Erin Kelly, a writer with cerebral palsy, reflects on losing her key to independence when traveling.
Ever since I was a little girl, I’ve watched cars pass by my bedroom window. They’ve been all shapes, sizes, makes and models — but they whiz by so fast that it’s often a brilliant blur of color and speed. I just sit, listen and let the roar of their engines grind into my consciousness as they fade into the distance.
For even longer, I’ve imagined what it would be like to be in the driver’s seat, while sitting in the backseat of my Mom’s van. Again, I’m looking out a window. This one is often dotted with raindrops or snowflakes and misted over with steam. When there’s a red light, the car stops and I get to see the detailed exterior of the car beside us, but only until the light turns green. When we get to where we’re going, I hear Mom open the trunk of the van and get my rickety, oversized wheelchair out.
While I often have to remind myself it’s not my fault it has to be this way, my circumstances have given me a view that I wouldn’t trade for the world. If I’m lucky, I get to take my other chair, which is motorized, wherever we go — but that’s only if we have extra hands to help. For the most part, this has been my main frame of reference in terms of having the independence and freedom to travel — or even to get behind the wheel of a vehicle. It’s not because I’ve never wanted to learn how to drive or because I’m not old enough.
It’s instead due to the fact that I was born with cerebral palsy, which has meant my family has had to make many adaptations. One of them being my Mom’s van, which was supposed to be outfitted with a ramp several years ago. My family bought the van with an agreement from the company we’d gotten it from that the changes would be made in a timely manner.
A few weeks later, we were told nothing could be done because we bought the wrong van —and had to get another one if we wanted the ramp installed. This entire game of cat and mouse took years before it was settled, but not without a few more hurdles. Finally, it was as if a weight had been lifted from all of our shoulders.
I’ve been fascinated by the fact cars and other things with wheels can take people from one place to another, whenever they please. It’s a simple concept, but one I’ve never quite grasped —partly because I’ve never had an honest chance to do so. My motor chair has always been the equivalent of that kind of freedom, but unfortunately, I have few opportunities to use it in public now.

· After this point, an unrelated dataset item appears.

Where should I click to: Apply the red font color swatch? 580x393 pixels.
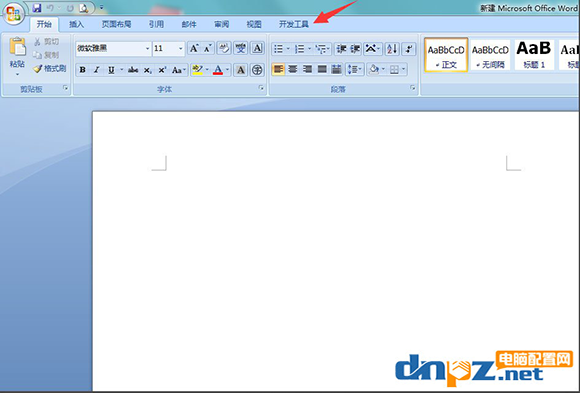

My Mom was in a bad car accident a number of years ago that totaled her handicapped accessible van. She was on her way to work, and her foot slipped off the brake — causing her to swerve off the road and ultimately crash. There was minor damage to the van itself, but the extra electronics in it couldn’t be salvaged. As a result, my family’s time, patience — and most importantly, money — went down the drain.
It was a heartbreaking loss because my parents did everything they could to get that van, and to give me a sense of independence. I miss it more than I can admit, but I’m just grateful my Mom made it out of that crash alive.

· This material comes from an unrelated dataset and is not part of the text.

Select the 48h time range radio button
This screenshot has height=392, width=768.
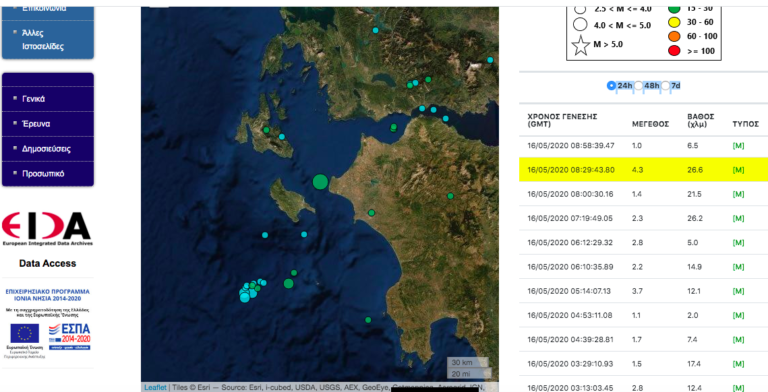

I, along with the rest of my family, didn’t realize the luxuries we were afforded by having a van equipped with a ramp in the first place. We know now, because they were taken away in the blink of an eye. For me, it was my independence. I cannot maneuver my manual chair. For them, knowing they no longer had to worry about how I’d get from place to place without taking my manual chair was our initial problem back on the table.
I guess it goes to show that money may buy you diamond rings and fancy things. But when it comes down to it, it’s the simple things that really matter. One day, my “diamond ring” will come in the form of another handicapped accessible van!